- ESERCIZI PROPOSTI
1. Aggiorni il brano sull'estorsione riscrivendo il passo compreso tra "È questa, in" e "con altrui danno.", estremi inclusi, e sostituendo "commercianti" con "negozianti".
2. Secondo il brano sull'estorsione, in quale data è stata depositata in cancelleria la sentenza n. 50594?
3. Riprenda il brano sull'estorsione e lo prosegua dall'ultima frase riportata.

- BRANO ESTRATTO
---------------

È questa, in sintesi, la conclusione cui è giunta la Suprema Corte di Cassazione penale con la sentenza n. 50594 depositata in cancelleria l'8 novembre 2017 in seguito a discussione in pubblica udienza del 10 ottobre 2017.

Quando si può essere accusati di estorsione?

Parlando di estorsione la mente va subito a quell'odioso reato commesso contro i commercianti costretti a pagare "il pizzo". (Quando le spese condominiali gonfiate diventato delle vere e proprie tasse. Ecco i trucchi utilizzati.)

L'estorsione, però, non è solo quella. Il delitto di estorsione si configura tutte le volte in cui chiunque costringe un altro a fare o ad omettere qualche cosa e così facendo procura a sé o ad altri un ingiusto profitto con altrui danno.

---------------

- DATI DI PARTENZA

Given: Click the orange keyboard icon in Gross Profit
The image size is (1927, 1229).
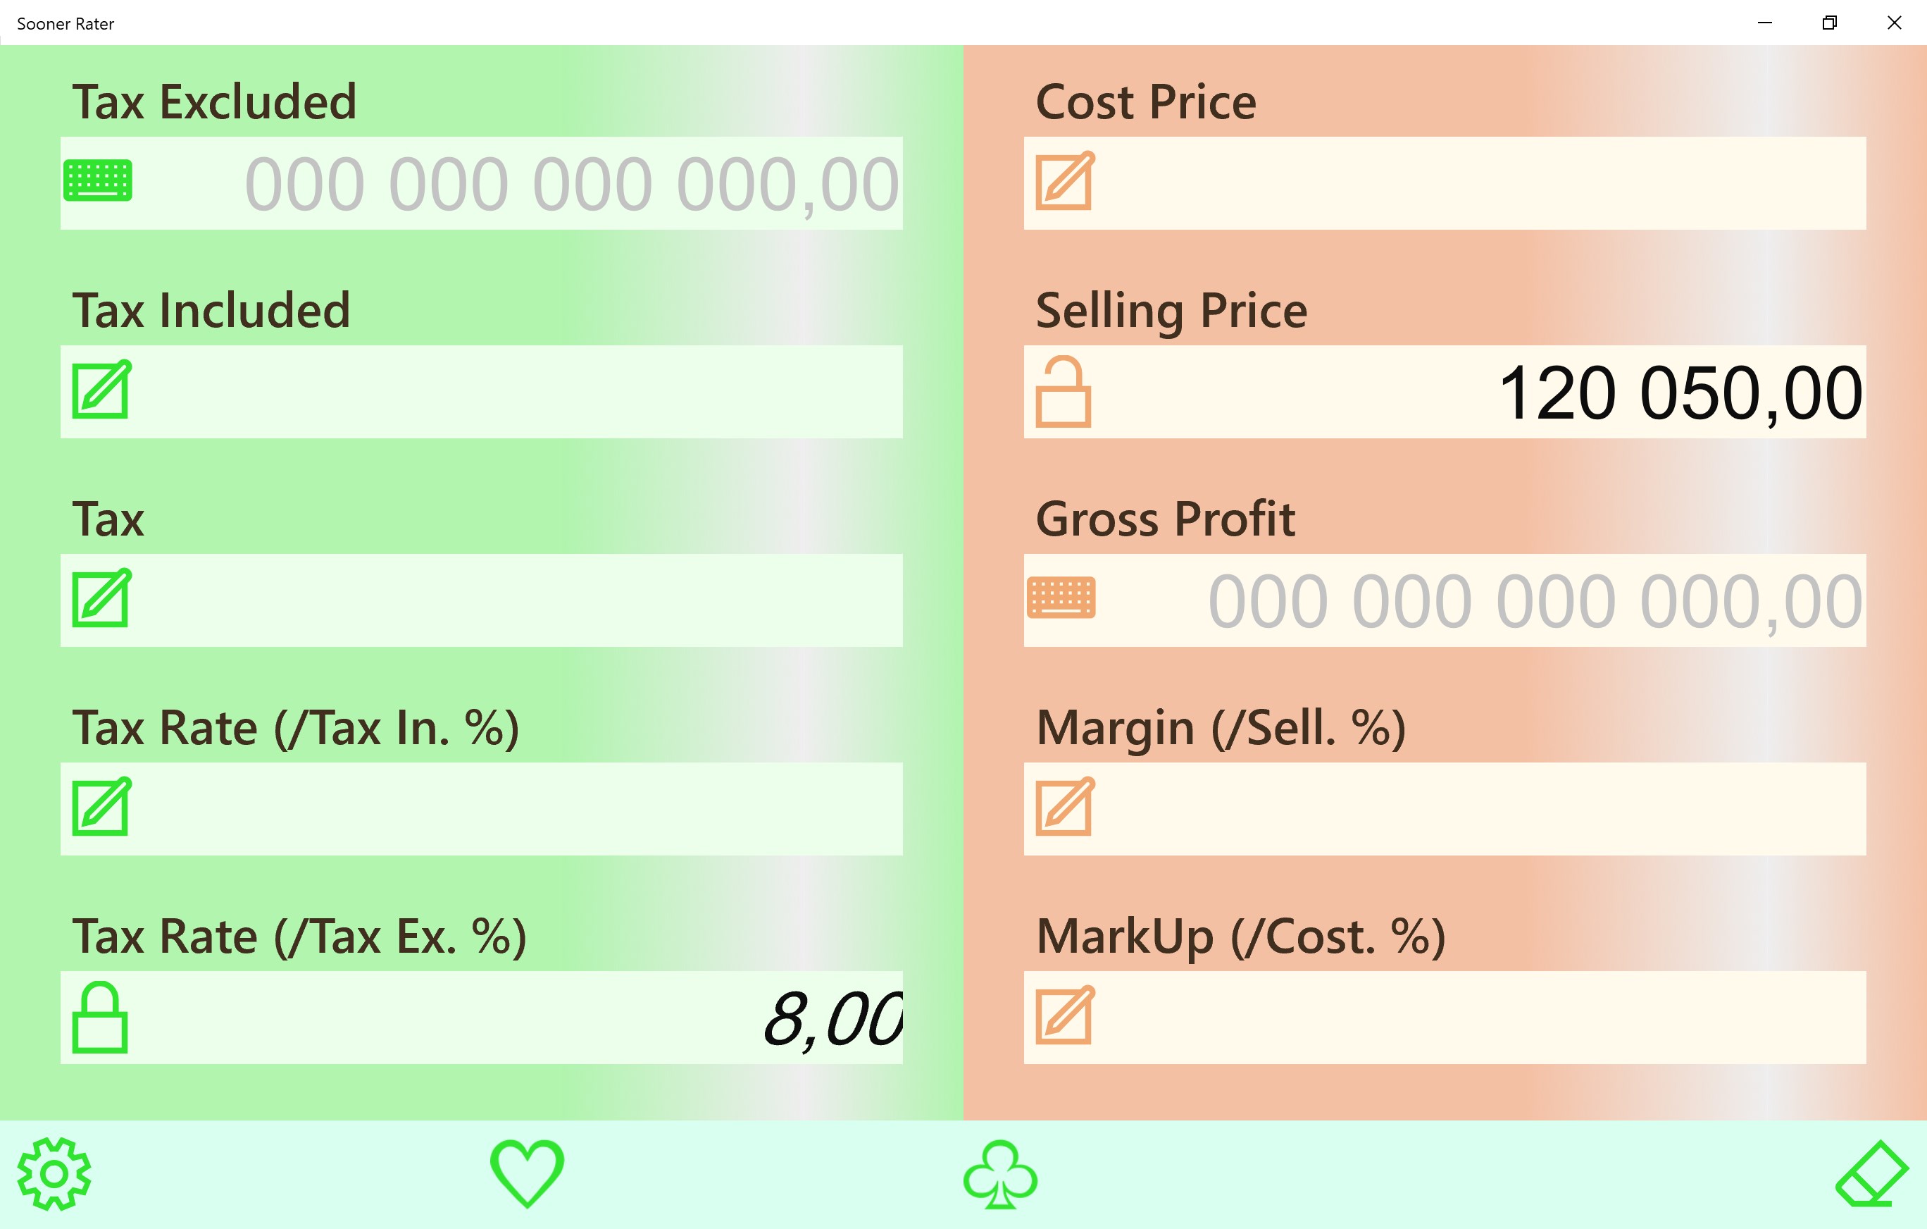Looking at the screenshot, I should tap(1060, 598).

---------------

- SOLUZIONI DEGLI ESERCIZI
1.
È questa, in sintesi, la conclusione cui è giunta la Suprema Corte di Cassazione penale con la sentenza n. 50594 depositata in cancelleria l'8 novembre 2017 in seguito a discussione in pubblica udienza del 10 ottobre 2017.

Quando si può essere accusati di estorsione?

Parlando di estorsione la mente va subito a quell'odioso reato commesso contro i negozianti costretti a pagare "il pizzo". (Quando le spese condominiali gonfiate diventato delle vere e proprie tasse. Ecco i trucchi utilizzati.)

L'estorsione, però, non è solo quella. Il delitto di estorsione si configura tutte le volte in cui chiunque costringe un altro a fare o ad omettere qualche cosa e così facendo procura a sé o ad altri un ingiusto profitto con altrui danno.

2. L'8 novembre 2017.

3.
L'estortore deve agire sapendo che ciò che pretende non gli è dovuto così da procurarsi un ingiusto profitto e conseguenza dell'azione dev'essere il danno per qualcun altro.

Affine nelle forme, ma differente nella sostanza è il delitto di esercizio arbitrario delle proprie ragioni con violenza o minaccia sulle persone (art. 393 c.p.); in tal caso chi agisce violando la legge lo fa al fine di esercitare un preteso diritto.

Insomma nel primo caso il reo fa qualcosa che non avrebbe proprio dovuto fare, mentre nella seconda fa una cosa che avrebbe dovuto fare in maniera differente, ossia chiedendo giustizia all'Autorità Giudiziaria.

Il condòmino può commettere un estorsione contro l'amministratore?

La risposta alla domanda è sì e la sentenza n. 50594 spiega anche il perché.

In questo caso due persone erano state condannate in primo grado per i reati di lesioni ed estorsione per avere ottenuto mediante violenze sull'amministratore condominiale delle ricevute di pagamento a loro non dovute.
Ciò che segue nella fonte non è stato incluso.